Exercise aim → In the patent text on piezoelectric crystal contacts, write out the passage starting at "Other objects and" and ending at "the accompanying drawings.".

Article →
==============================
There is further provided a method and apparatus for providing the metal contacts on the surface of the aluminum which involves the use of a metal alignment mask and a crystal locating plate such that the contact dots are precisely positioned at the nodal points of the crystal. i
SUMMARY OF THE INVENTION It is therefore an object of this invention to provide improved contacts for piezoelectric crystals.
It is a further object of this invention to provide an improved method of contacting piezoelectric crystals in which the contact area is minimized to increase the Q of the crystal.
It is a still further object of this invention to provide a piezoelectric crystal contact in which the contacts to the crystal are located on an aluminum layer and are positioned precisely at the points on the crystal at which no movement occurs when the crystal is vibrating, with the contact being a three layer structure of chromium, copper and gold.
It is yet another object of this invention to provide contacts for piezoelectric crystals that have no detrimental metallurgical reactions at the temperatures used in assembly and operation thereof.
It is yet a further object of this invention to provide a piezoelectric crystal with a flexure mode of vibration with contacts at the nodal points of the crystal which contacts are limited in contact area to improve the Q of the crystal while at the same time providing a reflow solder contact zone such that only the contact zone is wetted by the solder.
It is a still further object of this invention to provide an improved shock-resistant support structure for a piezoelectric crystal which both supports and makes electrical contact to the crystal at its nodal points while at the same time improving the Q of the crystal.
Other objects and features of this invention will become more fully apparent upon reading the following description and taken in connection with the accompanying drawings.
BRIEF DESCRIPTION OF THE DRAWINGS FIG. 1 is a diagrammatic representation of a bar type crystal, showing the patterning of the aluminum layer used therewith, and the contacts thereto.
FIG. 2 is a cross-sectional representation of the crystal shown in FIG. 1 indicating the nodal axes within the body of the crystal and the manner of contacting the crystal at the intersection of a nodal axis and the surface of the crystal.
==============================
Record set →
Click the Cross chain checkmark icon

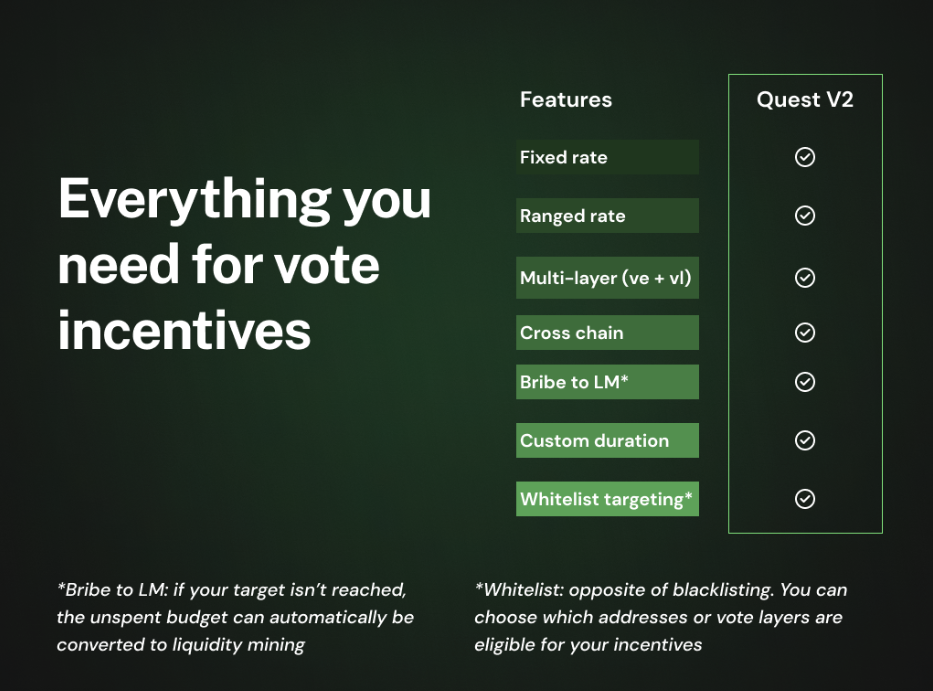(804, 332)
==============================
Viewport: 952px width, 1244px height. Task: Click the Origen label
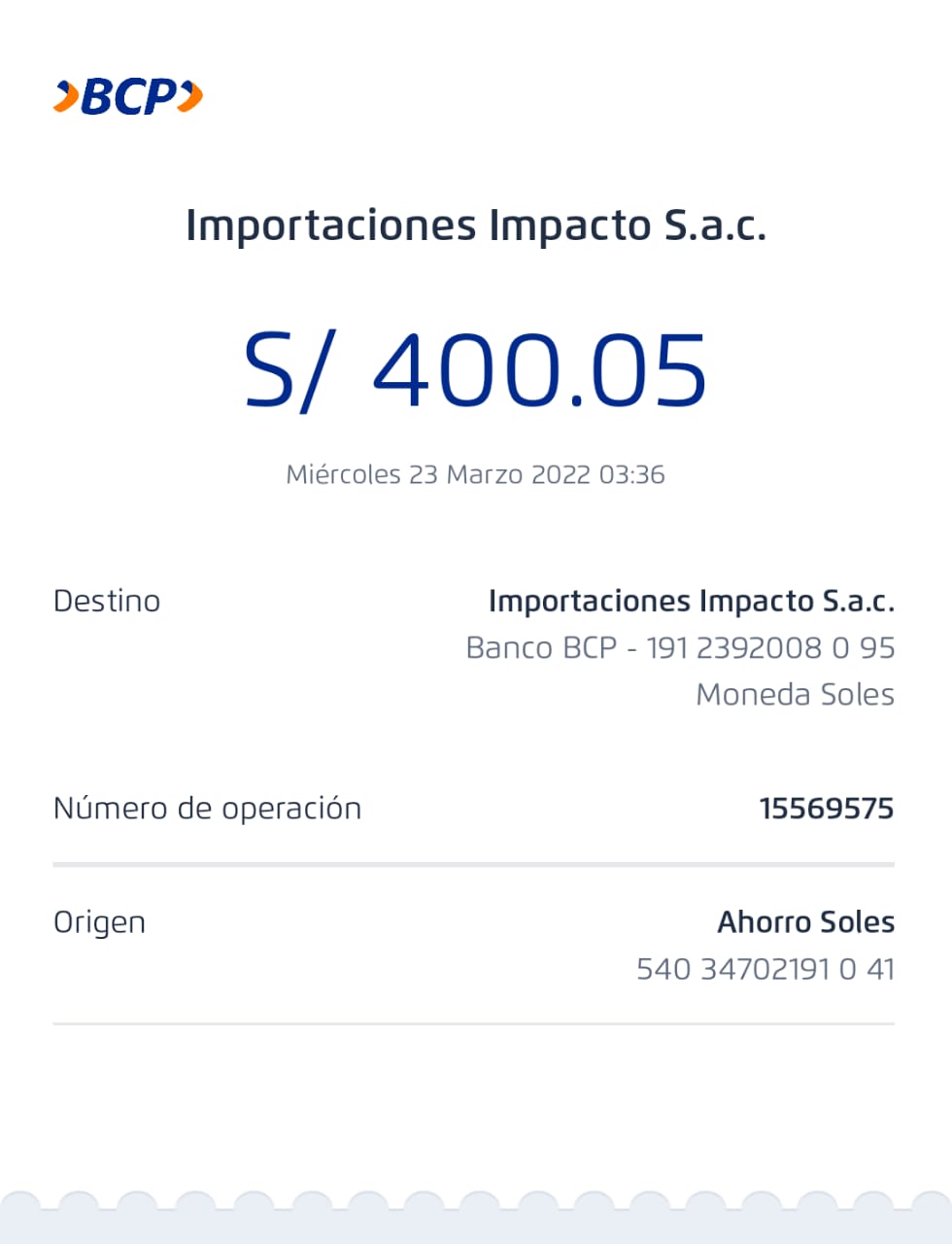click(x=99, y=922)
==============================
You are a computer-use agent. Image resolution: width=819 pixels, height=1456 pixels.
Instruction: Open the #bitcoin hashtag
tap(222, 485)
==============================
Result for this task →
Other objects and features of this invention will become more fully apparent upon reading the following description and taken in connection with the accompanying drawings.